APE: The AMMC recalls the new rules of governance

The Moroccan Capital Market Authority (AMMC) recalled on Thursday the new rules relating to the governance of companies making public calls for savings.

“The rules relating to the good governance of companies have undergone a significant evolution in recent years, with the entry into force of new provisions of Law No. 17-95 relating to public limited companies, which mainly aim to improve corporate governance. companies making public calls for savings”, underlines the AMMC in a press release.

As such, the AMMC recalls the main provisions introduced in 2021 by Law No. 19-20 amending and supplementing Law No. 17-95, indicates the press release, which first cites the introduction of the principle of balanced representation of women. and men in the governance bodies of publicly traded companies.

“By 2024, the proportion of members of boards of directors and supervisory boards of each gender may not be less than 30%. In a gradual approach, this proportion should reach 40% in 2027. (Articles 7 of Law No. 19-20 and 105-1 of Law No. 17-95)”, specifies the Authority.

And to add that when the board of directors or supervisory board has at most 8 members, the difference between each sex cannot be greater than 2. (Article 105-1 of law 17-95).

The composition of the committees set up within the Board of Directors, in particular those provided for by law (Audit Committee, Investment Committee, Remuneration and Salary Committee, etc.) must include, from 2024, at least one representative of each sex. (Articles 105-4 of Law No. 17-95 and 7 of Law No. 19-20).

The authority also recalls the establishment of the principle of the rotation of auditors of companies making public calls for savings, specifying to this effect that “the auditor(s) of a company making public calls for savings cannot certify the accounts of the said company for a period of more than 12 years”.

After the expiry of the 12 years, continues the AMMC, the auditor cannot certify the accounts of the company concerned during the four years following the end of his mandate. (Article 163 of Law No. 17-95).

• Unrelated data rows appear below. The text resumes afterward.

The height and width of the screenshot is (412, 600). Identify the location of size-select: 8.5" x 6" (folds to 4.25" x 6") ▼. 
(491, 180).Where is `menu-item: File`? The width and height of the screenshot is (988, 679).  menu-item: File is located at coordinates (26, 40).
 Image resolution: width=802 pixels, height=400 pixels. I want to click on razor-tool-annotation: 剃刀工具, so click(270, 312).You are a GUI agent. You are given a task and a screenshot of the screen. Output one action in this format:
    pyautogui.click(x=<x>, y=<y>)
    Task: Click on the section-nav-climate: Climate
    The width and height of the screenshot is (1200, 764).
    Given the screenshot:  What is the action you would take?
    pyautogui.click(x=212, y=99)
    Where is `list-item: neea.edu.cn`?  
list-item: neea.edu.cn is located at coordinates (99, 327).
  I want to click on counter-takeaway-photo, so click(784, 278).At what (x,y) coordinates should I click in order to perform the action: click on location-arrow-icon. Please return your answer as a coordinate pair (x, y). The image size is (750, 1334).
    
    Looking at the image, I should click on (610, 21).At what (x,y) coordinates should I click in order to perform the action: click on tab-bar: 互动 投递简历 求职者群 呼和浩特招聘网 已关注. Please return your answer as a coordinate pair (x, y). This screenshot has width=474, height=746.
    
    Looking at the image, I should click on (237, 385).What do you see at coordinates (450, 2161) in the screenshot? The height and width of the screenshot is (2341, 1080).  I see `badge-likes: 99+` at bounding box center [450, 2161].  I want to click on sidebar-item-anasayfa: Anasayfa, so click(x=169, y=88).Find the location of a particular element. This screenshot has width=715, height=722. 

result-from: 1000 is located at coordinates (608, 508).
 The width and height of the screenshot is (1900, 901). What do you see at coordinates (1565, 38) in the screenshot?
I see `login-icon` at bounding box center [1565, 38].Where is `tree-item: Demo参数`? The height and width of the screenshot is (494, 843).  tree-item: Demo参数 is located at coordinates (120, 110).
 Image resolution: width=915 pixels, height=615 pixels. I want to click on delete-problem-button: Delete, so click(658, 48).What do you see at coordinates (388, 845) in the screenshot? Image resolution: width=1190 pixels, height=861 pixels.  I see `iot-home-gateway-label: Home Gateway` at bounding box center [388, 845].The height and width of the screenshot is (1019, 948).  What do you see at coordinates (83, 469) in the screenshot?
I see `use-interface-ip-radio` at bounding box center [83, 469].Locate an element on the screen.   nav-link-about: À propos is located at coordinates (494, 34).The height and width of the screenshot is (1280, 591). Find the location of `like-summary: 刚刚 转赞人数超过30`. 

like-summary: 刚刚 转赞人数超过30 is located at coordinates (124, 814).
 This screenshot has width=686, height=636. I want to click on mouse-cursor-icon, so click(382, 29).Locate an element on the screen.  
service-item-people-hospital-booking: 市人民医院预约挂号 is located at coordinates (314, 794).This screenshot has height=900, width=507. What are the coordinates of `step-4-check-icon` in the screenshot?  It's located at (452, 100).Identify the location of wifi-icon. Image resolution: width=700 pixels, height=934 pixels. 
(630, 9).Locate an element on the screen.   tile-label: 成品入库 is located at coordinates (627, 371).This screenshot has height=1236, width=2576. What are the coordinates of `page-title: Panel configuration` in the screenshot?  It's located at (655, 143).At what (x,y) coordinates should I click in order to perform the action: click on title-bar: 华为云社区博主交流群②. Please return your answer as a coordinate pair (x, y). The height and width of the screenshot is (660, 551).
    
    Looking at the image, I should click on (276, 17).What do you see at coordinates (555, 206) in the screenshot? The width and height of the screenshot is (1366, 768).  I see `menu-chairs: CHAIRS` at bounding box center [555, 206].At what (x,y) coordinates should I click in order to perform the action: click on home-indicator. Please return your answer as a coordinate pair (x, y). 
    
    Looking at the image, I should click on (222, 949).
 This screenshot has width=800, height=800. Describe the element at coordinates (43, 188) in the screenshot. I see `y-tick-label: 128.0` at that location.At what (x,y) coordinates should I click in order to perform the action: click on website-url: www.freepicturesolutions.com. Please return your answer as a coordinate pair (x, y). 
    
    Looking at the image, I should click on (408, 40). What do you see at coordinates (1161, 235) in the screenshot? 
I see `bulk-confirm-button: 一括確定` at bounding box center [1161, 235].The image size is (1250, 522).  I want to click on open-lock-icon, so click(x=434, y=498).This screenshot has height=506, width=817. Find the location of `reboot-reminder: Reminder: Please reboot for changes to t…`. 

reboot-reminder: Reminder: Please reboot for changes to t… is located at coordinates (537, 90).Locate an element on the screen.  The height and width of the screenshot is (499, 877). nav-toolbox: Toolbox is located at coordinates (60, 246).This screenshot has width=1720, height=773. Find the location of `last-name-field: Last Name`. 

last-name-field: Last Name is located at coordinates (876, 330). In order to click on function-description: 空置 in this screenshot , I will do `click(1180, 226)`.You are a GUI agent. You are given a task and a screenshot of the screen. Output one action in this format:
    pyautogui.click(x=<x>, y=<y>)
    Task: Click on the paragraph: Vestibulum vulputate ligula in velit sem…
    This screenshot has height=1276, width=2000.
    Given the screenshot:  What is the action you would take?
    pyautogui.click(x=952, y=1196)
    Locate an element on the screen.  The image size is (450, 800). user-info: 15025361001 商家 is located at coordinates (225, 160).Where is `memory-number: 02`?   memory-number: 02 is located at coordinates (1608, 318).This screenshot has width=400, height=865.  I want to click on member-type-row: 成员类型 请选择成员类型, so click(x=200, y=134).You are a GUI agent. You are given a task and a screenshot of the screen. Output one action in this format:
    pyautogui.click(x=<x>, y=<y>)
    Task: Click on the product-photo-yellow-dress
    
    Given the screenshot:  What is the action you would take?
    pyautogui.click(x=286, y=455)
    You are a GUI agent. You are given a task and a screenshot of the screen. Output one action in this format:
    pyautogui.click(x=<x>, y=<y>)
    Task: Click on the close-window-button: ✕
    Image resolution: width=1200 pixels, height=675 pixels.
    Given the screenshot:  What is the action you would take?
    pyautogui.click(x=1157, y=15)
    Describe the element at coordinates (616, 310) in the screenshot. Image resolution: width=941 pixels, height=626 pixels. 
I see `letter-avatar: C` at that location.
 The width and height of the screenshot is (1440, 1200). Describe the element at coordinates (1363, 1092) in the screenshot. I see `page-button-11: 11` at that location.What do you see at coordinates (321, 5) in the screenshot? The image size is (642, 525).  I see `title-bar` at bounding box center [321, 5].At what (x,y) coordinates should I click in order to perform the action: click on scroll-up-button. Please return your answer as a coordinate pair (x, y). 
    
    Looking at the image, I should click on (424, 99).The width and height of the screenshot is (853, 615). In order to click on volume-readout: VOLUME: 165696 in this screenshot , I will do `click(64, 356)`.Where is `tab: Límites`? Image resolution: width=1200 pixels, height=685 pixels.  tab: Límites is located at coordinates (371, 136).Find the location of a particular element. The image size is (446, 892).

These provisions entered into force as soon as the law was published in the official bulletin on July 22, 2021, notes the AMMC, noting, however, that the auditors, whose mandates were in progress on this date, may continue to exercise until at the expiration of said mandates. (Article 7 of Law No. 19-20).

With regard to the frequency of meetings of the board of directors and the supervisory board, the AMMC notes that the board of directors or the supervisory board of public limited companies must be convened by the chairman of the said boards at least twice a year and also often as the smooth running of social affairs requires. (Articles 73 and 90 bis of Law No. 17-95).